Best. Christmas. Ever.

When my mom’s brother calls from Scotland with the news that their father has died, my mother makes high pitched wailing sounds and rolls on the living-room floor clutching the phone to her breast.

“Oh no, no,” she wails. “No!”

I stand watching not knowing how I might comfort her.

My mother decides not to go home for her father’s funeral. Rather we will go home to Scotland as a family at Christmas to fill a void for my grandmother.

My mother’s youngest sister takes me Christmas shopping in Glasgow. I buy my dad a watch for five pounds and we buy black crepe paper and canned snow to make a crèche at my gran’s. When I go to place the infant Jesus in the manger, my auntie tells me that I have to wait until after midnight on Christmas Eve.

“Can I place Him then?” I ask, certain that honor will be bestowed upon the eldest or the youngest rather than the middle sister.

“Aye, you can do it, hen,” she tells me.

To make sure it will be me, I pocket baby Jesus and don’t let Him out of my sight before Christmas Eve.

We gather for sing-songs at the homes of various family members.  My sisters and I receive simple presents from some of our relatives. We walk in a soft snowfall as a family to St. Stephen’s Church for Midnight Mass on Christmas Eve, and return to my gran’s to the sound of pealing bells, the clock having struck one. I take baby Jesus from my pocket and place Him in the manger as soon as I burst through the front door.

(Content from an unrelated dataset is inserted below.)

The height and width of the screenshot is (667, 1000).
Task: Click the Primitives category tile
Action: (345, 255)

On Christmas Day, we snap open Christmas crackers to find colourful tissue-paper hats, which we wear at dinner, as knells of laughter compete with my grandmother’s weeping.

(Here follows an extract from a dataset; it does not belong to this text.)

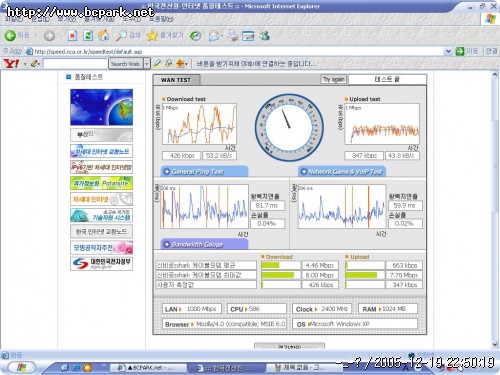This screenshot has width=500, height=375.
Task: Open the blue globe space banner thumbnail
Action: point(101,107)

“My man, my man, my poor dead man,” she cries.

My mom, embarrassed at her mother’s show of emotion, tells her to be quiet. “Och, mother,” she says. “Shush-up.”

My grandmother never gives my grandfather a minute’s peace when he is alive. When she wails for ‘her poor dead man,’ I don’t understand. They hated each other.

New Year’s Eve is my dad’s birthday. With my sisters and cousins, I help my gran make my dad a Hogmanay plum pudding with money baked into it. We wear paper hats that night too and at the bells, the children run outside to bang pot lids together and yell, ‘Happy New Year!’ in the streets.

My father flies home before we do. The night he is to depart, I am asleep with cousins in my gran’s back bedroom as the adults have a farewell party for my dad in the front room. Hearing a commotion, I creep out of bed and see my dad’s face through the frosted pane of the front door. He went to say cheerio to the Gannon family up the road and my gran deliberately locks him out. My auntie tries to pry the long, iron door key from my gran who holds it behind her broad back. I scream at my gran to let my dad in and seeing me there, she quickly hands my auntie the key. When the door is unlocked, my father rushes towards me and sweeps me into his arms to soothe me, returning me to my bed. I beg him to take me home to Canada with him, but he leaves without me.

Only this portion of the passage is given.